The park’s superintendent, Cicely Muldoon, said large crowds already have been coming to the park in recent weeks, and there are still cases of COVID-19 spreading in California, and other states and countries where visitors are coming from.
“The basic plan is to protect human health and safety and provide as much access as we can,” Muldoon said Thursday during a meeting with government and business leaders of the communities surrounding the park.
Rocky Mountain National Park and Glacier National Park are putting in place similar rules, which have been encouraged for decades by environmental groups but resisted by gateway communities whose economies depend heavily on tourism.
Inslee to announce possible new COVID restrictions Monday
OLYMPIA, Wash. (AP) — Gov. Jay Inslee will announce Monday whether some counties in Washington state will have to roll back to Phase 2 of the state’s COVID-19 reopening plan because of rising cases.
At a news conference Thursday Inslee said “we’ve let our guard down to some degree.”
All of Washington’s 39 counties are currently in Phase 3 of Inslee’s reopening plan, meaning all indoor spaces — including indoor dining at restaurants, indoor fitness centers, and retail — have been able to increase capacity from 25% to 50%. Larger events like concerts and graduation ceremonies are OK since up to 400 people will be allowed to gather for indoor and outdoor activities as long as physical distancing and masking are enforced.
To stay in Phase 3, counties must meet two metrics, and the metrics are different for counties that have fewer than 50,000 people.
Larger counties must have less than 200 new cases per 100,000 people over a two-week period and have fewer than five new COVID hospitalizations per 100,000 people over a one-week period.
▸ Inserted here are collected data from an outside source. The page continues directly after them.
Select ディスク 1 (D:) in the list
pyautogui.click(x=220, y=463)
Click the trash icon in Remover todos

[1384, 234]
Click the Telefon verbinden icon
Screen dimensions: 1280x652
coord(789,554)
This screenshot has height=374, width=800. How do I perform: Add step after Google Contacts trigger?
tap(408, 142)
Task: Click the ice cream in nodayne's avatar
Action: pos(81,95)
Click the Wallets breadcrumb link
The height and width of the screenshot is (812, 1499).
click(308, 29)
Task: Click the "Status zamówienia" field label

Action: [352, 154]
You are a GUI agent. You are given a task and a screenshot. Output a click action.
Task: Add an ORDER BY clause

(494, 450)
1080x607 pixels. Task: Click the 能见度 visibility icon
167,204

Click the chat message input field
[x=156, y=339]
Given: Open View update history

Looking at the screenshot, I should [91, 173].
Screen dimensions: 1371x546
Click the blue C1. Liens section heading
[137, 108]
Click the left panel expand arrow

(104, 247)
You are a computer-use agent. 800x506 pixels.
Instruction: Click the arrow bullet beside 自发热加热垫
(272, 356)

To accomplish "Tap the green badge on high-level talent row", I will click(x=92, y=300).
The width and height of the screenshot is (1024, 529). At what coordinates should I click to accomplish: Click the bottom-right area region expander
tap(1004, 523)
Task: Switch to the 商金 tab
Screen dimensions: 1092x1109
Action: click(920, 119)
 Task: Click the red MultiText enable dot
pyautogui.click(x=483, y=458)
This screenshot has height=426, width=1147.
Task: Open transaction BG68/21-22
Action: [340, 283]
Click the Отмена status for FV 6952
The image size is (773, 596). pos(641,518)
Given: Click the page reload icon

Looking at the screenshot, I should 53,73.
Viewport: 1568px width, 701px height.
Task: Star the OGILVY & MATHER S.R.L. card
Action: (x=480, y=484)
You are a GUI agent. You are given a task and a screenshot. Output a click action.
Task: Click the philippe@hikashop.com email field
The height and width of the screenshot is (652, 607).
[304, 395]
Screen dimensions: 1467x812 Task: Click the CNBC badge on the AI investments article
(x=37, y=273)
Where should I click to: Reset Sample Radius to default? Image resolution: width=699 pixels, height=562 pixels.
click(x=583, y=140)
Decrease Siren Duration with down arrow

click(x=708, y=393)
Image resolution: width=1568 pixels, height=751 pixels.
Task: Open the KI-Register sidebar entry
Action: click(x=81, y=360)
The era of overzealous coronavirus cleaning can finally end
When the coronavirus began to spread in the United States last spring, many experts warned of the danger posed by surfaces. Researchers reported that the virus could survive for days on plastic or stainless steel, and the Centers for Disease Control and Prevention advised that if someone touched one of these contaminated surfaces — and then touched their eyes, nose or mouth — they could become infected.
Americans responded in kind, wiping down groceries, quarantining mail and clearing drugstore shelves of Clorox wipes. Facebook closed two of its offices for a “deep cleaning.” New York’s Metropolitan Transportation Authority began disinfecting subway cars every night.
But the era of “hygiene theater” may have come to an unofficial end this week, when the CDC updated its surface cleaning guidelines and noted that the risk of contracting the virus from touching a contaminated surface was less than 1 in 10,000.
“People can be affected with the virus that causes COVID-19 through contact with contaminated surfaces and objects,” Dr. Rochelle Walensky, the director of the CDC, said at a White House briefing on Monday. “However, evidence has demonstrated that the risk by this route of infection of transmission is actually low.”